Overall, I found the claims were not strongly supported by the data. One flaw, that is impossible to correct with this dataset, is that the monkeys almost always wait. This means that the dataset does not permit a comparison of successful and unsuccessful trials of the same type. In addition, the analyses had other flaws (described in more detail in the public review and in the specific comments). I would advise the authors to read the series of papers by Murakami and Mainen (10.1038/nn.3826; j.neuron.2017.04.040) as examples of how to improve their visualizations and analyses.

Our main goal was not to investigate action timing in the STN. This question could be addressed in future research.

Specific Comments:

– Abstract: "such that the most posterior-placed neurons represented the temporal discounting of value most strongly" this is not clear to me. I think "temporally discounted" is more accurate.

We revised the text.

– The introduction could be improved. 'self-control' is overly broad. Waiting for a future reward is a very specific aspect of self-control (compared with other elements, e.g. the Barrett Impulsivity Scale) There is a massive literature on delay-discounting, and it is not all relevant. As the authors are aware, different tasks probe different dimensions of impulsivity. For example https://doi.org/10.1016/j.jaac.2009.12.018. I think the paper would be improved by a clearer statement of the specific aspects of "self-control" that the authors are addressing. For example, The ephys data was collected during a task that does not involve intertemporal choice. The subjects' only "choice" was to wait or not. Many studies of intertemporal choice "lock" the subjects in. Once the delayed option is chosen, the subject cannot change their mind. The neural mechanisms of this "locked-in" kind of intertemporal choice differ quite a bit from the mechanisms underlying "active waiting". The task described is even more strict than most – the subjects not only have to avoid making a specific action (e.g. pressing a button) but they have to suppress ALL action. This behavior seems to be quite far from the example they give – waiting in line at a bakery. While waiting in line, I can read a book, check email, etc.

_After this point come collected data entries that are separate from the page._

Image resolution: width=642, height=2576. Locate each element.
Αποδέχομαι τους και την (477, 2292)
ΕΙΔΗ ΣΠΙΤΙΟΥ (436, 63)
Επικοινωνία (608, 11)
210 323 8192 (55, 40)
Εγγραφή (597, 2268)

Many studies have addressed the psychology of queuing in situations where alternative activities were not allowed. We believe that long wait times impose a cost that requires patience to overcome, even if alternative activities are allowed. In addition, if someone cannot wait more than 5 minutes in a queue without engaging in alternative activities (benefits), then that means that his patience is limited.

Interestingly, the authors did use a choice task during behavioral training – however, no data from this was shown.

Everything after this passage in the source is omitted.